§ DATA SHOWN
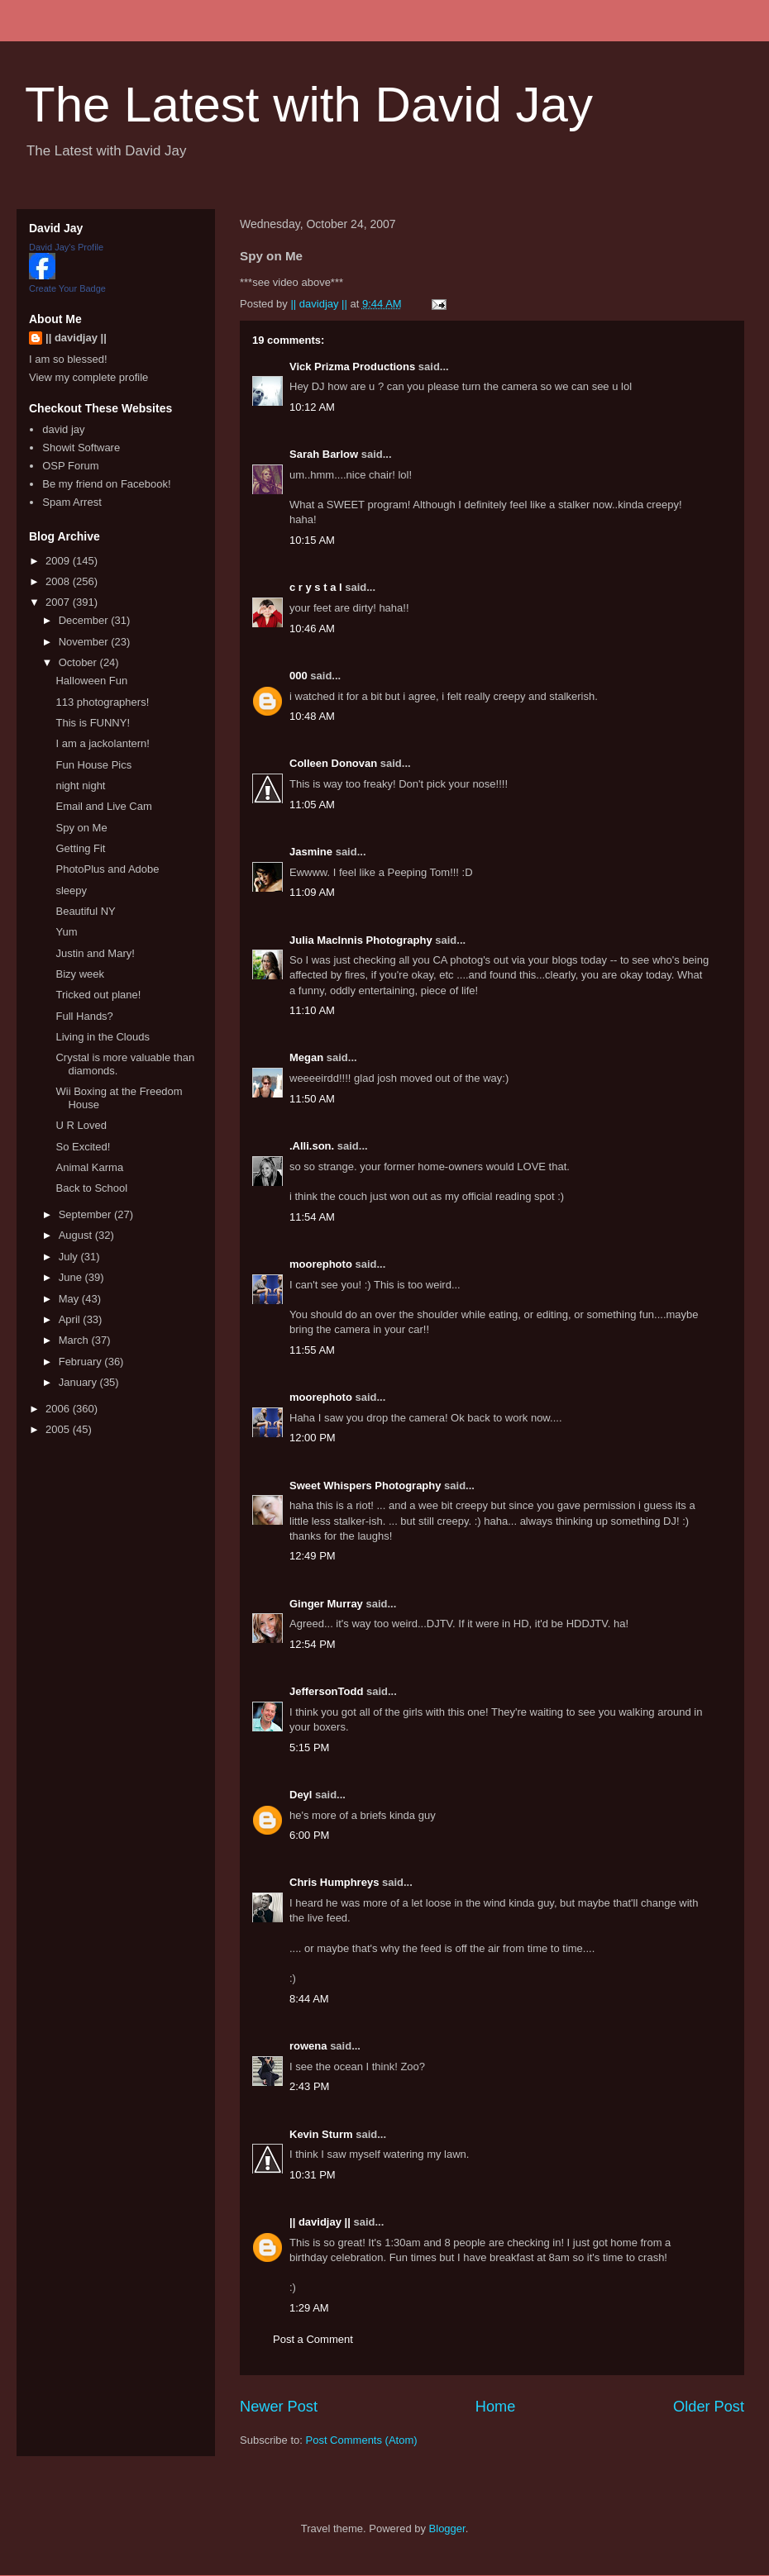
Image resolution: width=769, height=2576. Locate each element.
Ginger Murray (326, 1604)
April (71, 1319)
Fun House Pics (93, 765)
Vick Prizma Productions (352, 366)
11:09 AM (312, 892)
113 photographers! (102, 702)
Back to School (91, 1188)
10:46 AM (312, 628)
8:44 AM (309, 1999)
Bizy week (79, 974)
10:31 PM (312, 2175)
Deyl (300, 1794)
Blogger (447, 2528)
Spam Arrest (72, 502)
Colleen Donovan (333, 763)
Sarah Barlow (323, 454)
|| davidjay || (320, 2222)
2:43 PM (309, 2086)
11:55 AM (312, 1350)
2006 (59, 1408)
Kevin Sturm (321, 2134)
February (82, 1361)
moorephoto (320, 1264)
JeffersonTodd (326, 1691)
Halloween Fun (91, 680)
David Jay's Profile (66, 247)
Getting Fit (80, 848)
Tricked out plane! (98, 994)
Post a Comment (313, 2339)
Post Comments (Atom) (362, 2440)
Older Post (708, 2406)
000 (298, 675)
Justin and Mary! (94, 953)
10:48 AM (312, 716)
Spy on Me (81, 827)
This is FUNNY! (92, 723)
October (79, 662)
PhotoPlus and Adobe (107, 869)
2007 (59, 602)
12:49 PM (312, 1556)
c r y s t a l (315, 587)
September (86, 1214)
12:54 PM (312, 1644)
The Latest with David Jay (309, 104)
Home (495, 2406)
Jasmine (310, 851)
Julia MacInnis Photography (360, 940)
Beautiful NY (85, 911)
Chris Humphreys (334, 1882)
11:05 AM (312, 804)
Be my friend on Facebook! (106, 484)
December (85, 620)
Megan (306, 1057)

§ WHAT TO WORK ON
Can you turn the records, starting at the line containing "Chris Humphreys (334, 1882)" and ending at the last line of the records, into a Markdown table with a Row column numbering each line and a Line column, leaving out any blank lines?

§ THE RESULT
| Row | Line |
|---|---|
| 1 | Chris Humphreys (334, 1882) |
| 2 | 11:05 AM (312, 804) |
| 3 | Be my friend on Facebook! (106, 484) |
| 4 | December (85, 620) |
| 5 | Megan (306, 1057) |